A constant can be declared with the `val` keyword:

In [None]:
val myVal = 1;

Now it is immutable:

In [None]:
myVal = 2;

One may also define multiple variables at once:

In [None]:
val (myVar1, myVar2) = Pair(40, "Foo")

In [None]:
println(myVar1)
println(myVar2)

Note strings require double quote marks. Single quote marks indicate a *character* type.

### Logical Operators

In [None]:
val A : Boolean = true // Declare with `Boolean` type 
val B = false // or not :)

In [None]:
if(A == B){
    println("A == B") 
} else if(!A == B && A == B) {
    println("!A == B && A == B")
} else if (!A == B || A == B) {
    println("!A == B || A == B")
} else {
    println("A != B")
}

Note the `else if` / `else` keywords must lead on from the same line as the closing brace of the previous block. 

### Arrays

Arrays declared with fixed size à la C/Java (this does not exist in Python):

In [None]:
var z : Array[String] = new Array[String](3)

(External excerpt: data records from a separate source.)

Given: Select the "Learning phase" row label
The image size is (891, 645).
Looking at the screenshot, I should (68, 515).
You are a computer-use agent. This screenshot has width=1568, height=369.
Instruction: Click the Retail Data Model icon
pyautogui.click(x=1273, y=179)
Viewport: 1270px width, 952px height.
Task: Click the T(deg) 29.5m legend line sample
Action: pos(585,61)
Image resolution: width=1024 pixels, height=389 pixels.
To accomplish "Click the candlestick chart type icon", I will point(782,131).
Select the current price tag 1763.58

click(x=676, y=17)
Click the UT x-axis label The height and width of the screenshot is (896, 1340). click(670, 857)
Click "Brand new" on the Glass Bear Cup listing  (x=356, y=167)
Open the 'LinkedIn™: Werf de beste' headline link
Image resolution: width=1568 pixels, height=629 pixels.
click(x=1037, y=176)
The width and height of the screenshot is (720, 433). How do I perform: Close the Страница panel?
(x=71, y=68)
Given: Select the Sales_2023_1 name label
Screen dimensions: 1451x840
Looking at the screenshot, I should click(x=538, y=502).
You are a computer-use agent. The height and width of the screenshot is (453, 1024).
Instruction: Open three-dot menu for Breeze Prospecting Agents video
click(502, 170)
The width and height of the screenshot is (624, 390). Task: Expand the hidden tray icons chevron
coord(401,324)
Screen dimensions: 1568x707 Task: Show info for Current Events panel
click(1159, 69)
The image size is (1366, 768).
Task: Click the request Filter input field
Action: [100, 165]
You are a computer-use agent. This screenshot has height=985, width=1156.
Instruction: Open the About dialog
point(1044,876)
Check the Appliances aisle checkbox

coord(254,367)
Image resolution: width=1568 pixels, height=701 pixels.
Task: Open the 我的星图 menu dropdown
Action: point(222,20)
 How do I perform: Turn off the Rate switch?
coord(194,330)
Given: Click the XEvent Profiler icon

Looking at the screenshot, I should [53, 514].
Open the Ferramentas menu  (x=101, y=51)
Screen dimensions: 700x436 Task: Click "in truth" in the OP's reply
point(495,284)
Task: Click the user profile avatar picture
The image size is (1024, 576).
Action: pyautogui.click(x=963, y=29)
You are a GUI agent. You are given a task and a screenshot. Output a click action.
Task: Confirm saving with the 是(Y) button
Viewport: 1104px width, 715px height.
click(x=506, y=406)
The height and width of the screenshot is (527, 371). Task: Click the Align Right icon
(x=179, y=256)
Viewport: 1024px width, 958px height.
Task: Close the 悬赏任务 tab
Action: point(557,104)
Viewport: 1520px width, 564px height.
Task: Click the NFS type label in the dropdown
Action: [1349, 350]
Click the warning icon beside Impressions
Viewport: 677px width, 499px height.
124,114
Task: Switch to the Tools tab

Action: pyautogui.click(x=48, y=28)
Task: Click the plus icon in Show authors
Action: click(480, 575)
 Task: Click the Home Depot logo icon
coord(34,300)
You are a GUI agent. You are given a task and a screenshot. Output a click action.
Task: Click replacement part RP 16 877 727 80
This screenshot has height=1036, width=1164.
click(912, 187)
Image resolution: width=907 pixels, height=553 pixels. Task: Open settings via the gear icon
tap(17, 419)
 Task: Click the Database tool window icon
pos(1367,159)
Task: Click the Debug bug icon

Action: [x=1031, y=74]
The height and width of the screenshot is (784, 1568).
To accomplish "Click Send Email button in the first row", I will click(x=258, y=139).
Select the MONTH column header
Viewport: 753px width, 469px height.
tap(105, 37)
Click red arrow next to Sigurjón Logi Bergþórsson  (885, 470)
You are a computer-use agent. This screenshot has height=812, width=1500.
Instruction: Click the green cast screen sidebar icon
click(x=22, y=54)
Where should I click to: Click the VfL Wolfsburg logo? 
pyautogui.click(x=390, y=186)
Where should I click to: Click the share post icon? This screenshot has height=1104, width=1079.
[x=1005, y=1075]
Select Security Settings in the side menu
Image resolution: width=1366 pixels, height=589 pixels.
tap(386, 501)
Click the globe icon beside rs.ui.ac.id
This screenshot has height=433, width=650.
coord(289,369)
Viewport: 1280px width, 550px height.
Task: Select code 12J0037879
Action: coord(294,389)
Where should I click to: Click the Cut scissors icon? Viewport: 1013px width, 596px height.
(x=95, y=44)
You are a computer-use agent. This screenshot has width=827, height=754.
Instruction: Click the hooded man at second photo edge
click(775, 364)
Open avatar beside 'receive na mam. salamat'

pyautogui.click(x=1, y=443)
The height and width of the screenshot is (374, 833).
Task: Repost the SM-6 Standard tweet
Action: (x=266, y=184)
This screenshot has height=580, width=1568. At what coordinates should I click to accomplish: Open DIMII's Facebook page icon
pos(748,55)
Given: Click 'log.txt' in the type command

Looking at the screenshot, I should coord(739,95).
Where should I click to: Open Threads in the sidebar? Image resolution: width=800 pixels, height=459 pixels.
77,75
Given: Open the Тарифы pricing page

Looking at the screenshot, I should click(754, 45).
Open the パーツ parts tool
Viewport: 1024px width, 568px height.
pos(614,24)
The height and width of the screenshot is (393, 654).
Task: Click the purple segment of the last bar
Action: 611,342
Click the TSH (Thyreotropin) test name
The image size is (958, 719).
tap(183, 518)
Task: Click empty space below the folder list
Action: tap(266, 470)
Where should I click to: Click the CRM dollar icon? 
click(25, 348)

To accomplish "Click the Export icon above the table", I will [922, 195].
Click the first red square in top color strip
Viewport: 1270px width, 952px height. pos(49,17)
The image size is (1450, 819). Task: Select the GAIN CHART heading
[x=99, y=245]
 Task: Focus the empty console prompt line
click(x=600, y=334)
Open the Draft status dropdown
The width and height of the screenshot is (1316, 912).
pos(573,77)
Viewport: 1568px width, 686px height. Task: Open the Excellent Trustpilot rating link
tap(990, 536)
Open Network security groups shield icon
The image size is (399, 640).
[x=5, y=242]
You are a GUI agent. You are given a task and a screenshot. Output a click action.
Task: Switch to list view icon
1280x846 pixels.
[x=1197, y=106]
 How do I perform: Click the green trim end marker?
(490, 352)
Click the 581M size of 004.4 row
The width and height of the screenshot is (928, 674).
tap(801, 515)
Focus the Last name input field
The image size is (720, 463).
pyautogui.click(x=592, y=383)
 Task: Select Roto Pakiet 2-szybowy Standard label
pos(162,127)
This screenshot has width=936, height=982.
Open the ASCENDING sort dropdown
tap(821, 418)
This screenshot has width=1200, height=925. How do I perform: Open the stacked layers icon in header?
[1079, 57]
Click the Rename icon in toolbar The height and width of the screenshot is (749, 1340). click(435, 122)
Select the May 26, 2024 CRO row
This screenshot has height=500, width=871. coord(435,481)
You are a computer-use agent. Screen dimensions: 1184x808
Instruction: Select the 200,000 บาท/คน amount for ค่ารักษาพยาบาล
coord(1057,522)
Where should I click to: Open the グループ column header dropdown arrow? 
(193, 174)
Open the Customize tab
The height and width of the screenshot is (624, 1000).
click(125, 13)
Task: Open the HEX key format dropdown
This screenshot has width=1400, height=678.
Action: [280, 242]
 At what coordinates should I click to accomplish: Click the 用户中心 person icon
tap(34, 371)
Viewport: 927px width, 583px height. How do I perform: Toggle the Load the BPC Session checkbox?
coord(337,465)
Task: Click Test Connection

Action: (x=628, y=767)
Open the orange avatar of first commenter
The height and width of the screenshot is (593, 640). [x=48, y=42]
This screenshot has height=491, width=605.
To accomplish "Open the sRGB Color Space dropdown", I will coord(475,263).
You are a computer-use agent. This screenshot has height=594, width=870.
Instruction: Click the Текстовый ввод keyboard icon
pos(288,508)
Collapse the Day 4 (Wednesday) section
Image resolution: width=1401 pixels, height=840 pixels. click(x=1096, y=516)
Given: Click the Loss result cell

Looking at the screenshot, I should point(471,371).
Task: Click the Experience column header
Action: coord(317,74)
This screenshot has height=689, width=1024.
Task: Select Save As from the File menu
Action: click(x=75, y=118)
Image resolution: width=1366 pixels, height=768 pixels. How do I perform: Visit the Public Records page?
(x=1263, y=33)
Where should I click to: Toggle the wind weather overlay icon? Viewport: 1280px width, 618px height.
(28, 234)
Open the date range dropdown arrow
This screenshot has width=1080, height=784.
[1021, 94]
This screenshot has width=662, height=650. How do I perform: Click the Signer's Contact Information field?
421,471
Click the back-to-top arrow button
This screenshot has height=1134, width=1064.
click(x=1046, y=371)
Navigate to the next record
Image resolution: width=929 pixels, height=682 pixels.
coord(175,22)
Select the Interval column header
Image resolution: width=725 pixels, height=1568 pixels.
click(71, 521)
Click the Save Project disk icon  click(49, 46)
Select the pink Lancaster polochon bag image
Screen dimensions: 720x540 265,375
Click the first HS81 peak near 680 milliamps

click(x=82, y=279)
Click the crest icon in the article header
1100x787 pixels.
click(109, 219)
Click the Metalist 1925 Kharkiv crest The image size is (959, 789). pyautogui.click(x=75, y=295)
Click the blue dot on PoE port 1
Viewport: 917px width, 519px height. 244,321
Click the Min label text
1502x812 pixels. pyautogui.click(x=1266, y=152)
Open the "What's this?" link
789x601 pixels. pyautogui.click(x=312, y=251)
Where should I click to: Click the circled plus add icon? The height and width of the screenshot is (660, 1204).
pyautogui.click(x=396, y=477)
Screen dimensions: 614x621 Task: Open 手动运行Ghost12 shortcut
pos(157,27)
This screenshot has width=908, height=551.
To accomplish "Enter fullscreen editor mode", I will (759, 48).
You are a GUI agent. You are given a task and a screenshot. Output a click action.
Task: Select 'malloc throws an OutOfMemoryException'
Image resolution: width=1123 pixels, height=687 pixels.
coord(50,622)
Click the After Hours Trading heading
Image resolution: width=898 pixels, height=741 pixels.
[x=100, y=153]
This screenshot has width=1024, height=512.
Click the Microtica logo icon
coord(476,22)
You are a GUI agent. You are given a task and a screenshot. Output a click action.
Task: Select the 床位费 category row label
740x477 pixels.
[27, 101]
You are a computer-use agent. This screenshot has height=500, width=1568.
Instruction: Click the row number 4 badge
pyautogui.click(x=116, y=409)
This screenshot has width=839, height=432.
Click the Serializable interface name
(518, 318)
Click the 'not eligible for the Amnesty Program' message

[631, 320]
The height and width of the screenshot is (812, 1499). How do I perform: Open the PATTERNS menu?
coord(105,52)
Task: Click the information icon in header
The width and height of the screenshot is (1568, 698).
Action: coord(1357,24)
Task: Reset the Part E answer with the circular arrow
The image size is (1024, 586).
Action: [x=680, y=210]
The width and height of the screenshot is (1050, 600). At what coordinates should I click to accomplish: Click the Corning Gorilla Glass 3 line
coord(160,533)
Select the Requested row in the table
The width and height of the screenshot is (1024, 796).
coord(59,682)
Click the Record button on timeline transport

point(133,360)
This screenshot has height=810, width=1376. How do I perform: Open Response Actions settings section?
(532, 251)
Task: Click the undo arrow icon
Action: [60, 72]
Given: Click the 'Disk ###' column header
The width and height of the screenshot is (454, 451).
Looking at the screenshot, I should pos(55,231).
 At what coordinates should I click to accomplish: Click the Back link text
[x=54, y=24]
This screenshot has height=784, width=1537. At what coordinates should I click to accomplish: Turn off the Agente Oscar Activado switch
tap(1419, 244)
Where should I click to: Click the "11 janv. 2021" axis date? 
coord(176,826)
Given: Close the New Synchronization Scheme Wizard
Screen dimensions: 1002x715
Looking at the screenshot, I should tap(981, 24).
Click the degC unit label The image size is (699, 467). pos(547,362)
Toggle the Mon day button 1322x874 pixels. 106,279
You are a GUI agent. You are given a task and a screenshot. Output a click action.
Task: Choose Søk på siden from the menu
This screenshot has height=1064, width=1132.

Elements indexed (from 0) with parantheses. Returns `null` if nothing in memory:

In [None]:
println(z(0)) ; println(z(1)) ; println(z(2))

Of course, indexing outside the allocated memory throws an exception:

In [None]:
z(3)

Notice the exception is from Java? We'll return to this later... An array does know its own length, however:

In [None]:
var nums = Array(100, 5000, 700)
var total = 0;

for (i <- 0 until nums.length) {
    total += nums(i);
}
println(total)

### Collections

Scala has several built-in collection types: Lists, Sets, Maps, Tuples, ... For Python users: Lists in Scala are *linked lists* ($\mathcal{O}(n)$ indexing). There is no built-in dynamic array type like the Python list.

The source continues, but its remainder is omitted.